Encyclopedia > Universal character set

Article Content

Universal character set

The Universal Character Set is a character encoding shared with the Unicode Standard defined by the international standard ISO 10646.

ISO 10646 is an informal citation for the ISO/IEC 10646 family of standards. When citing a particular version of a particular part of the standard, the form ISO/IEC 10646-{part}:{year}, like ISO/IEC 10646-1:1993, is preferred.

Since 1991 the Unicode Consortium has worked with the ISO to develop the Unicode Standard and ISO 10646 in tandem. The character encoding portion of Version 2.0 of the Unicode Standard is identical to ISO/IEC 10646-1:1993 plus its first seven published amendments. Unicode 3.0 was published in February 2000 and the relevant portions were later adopted as ISO/IEC 10646-1:2000.

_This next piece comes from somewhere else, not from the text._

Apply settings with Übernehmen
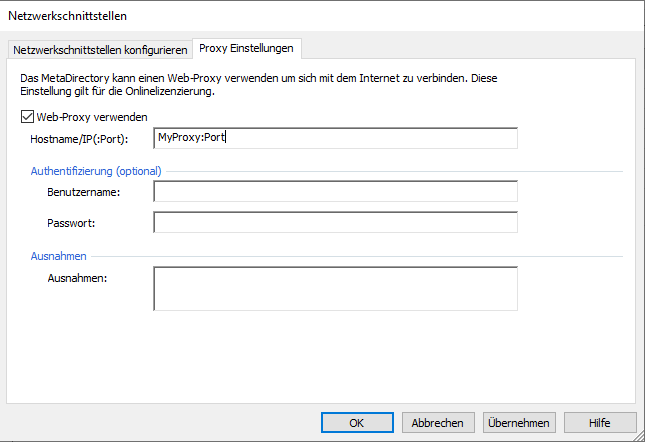This screenshot has height=442, width=645. click(519, 422)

UCS is kept synchronized character by character with Unicode. It has over a million code points, but only the first 65536 (the Basic Multilingual Plane, or BMP) are commonly used, the remainder being reserved for such purposes as representing ancient Egyptian hieroglyphics or rare Chinese characters. Many code points, even in the BMP, are deliberately not assigned to characters, to allow for future expansion or to minimize conflicts with other encoding forms.

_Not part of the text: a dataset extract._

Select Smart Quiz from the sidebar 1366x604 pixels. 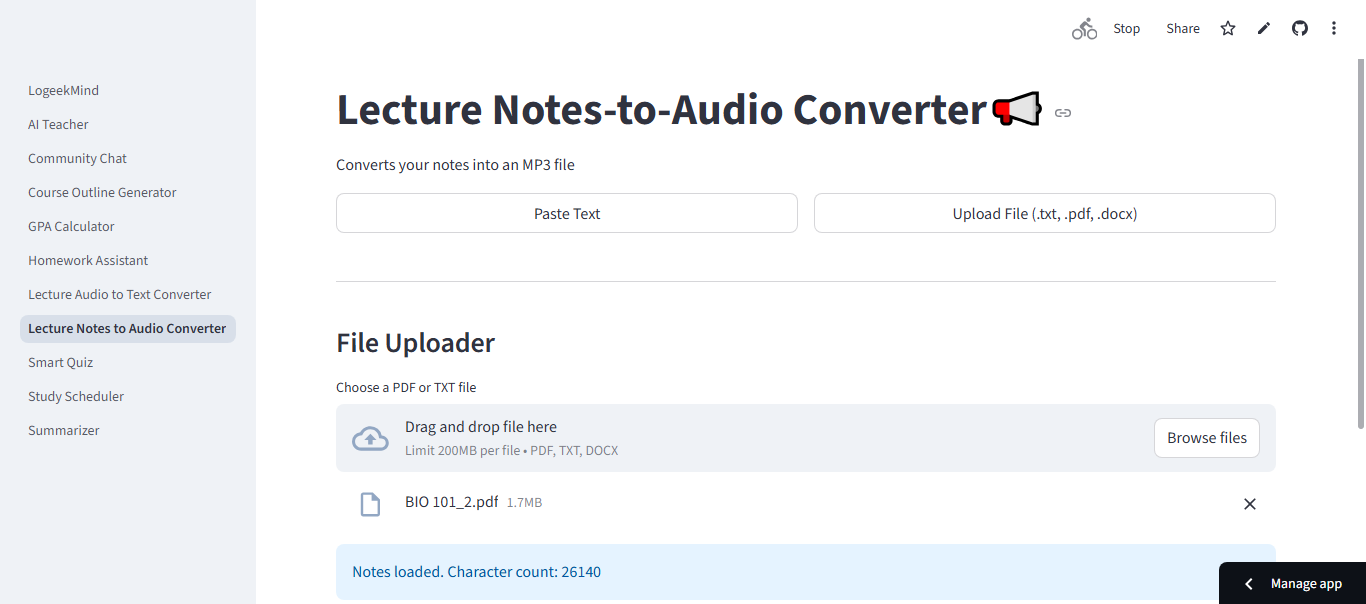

Encodings of the Universal Character Set

There are several character encoding forms defined by ISO 10646 for the Universal Character Set. The simplest is UCS-2, which uses a single code value between 0 and 65535 for each character, and allowing that value to be represented as exactly two bytes (one 16-bit word). UCS-2 thereby permits a binary representation of every code point in the BMP, as long as the code point represents a character. Code points outside the BMP cannot be represented with UCS-2.

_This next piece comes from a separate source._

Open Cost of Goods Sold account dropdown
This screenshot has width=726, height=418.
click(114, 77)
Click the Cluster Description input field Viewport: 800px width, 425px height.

Another encoding is UCS-4, which uses a single code value between 0 and, theoretically, hexadecimal FFFFFFFF for each character (although the UCS stops at 10FFFF), and allowing that value to be represented as exactly four bytes (one 32-bit word). UCS-4 thereby permits a binary representation of every code point in the UCS, including those outside the BMP. Like UCS-2, every encoded character has a fixed length in bytes, which makes it simple to manipulate, but of course it requires twice as much storage as UCS-2.

The most common encoding, UTF-16, is similar, but not identical, to UCS-2: UCS-2 precludes the use of D800-DFFF code value range, since the corresponding code points are not assigned to characters, while UTF-16 uses pairs of code values in that range to represent characters beyond the BMP. For example, D800 DC00 in UCS-2 are illegal code values, while the same sequence in UTF-16 is a surrogate pair representing the character at code point hex 10000.

Occasionally articles about Unicode will mistakenly refer to UCS-2 as "UCS-16". This is not correct; UCS-2 is the 16-bit character encoding, and UCS-4 is the 32-bit character encoding; there is no UCS-16.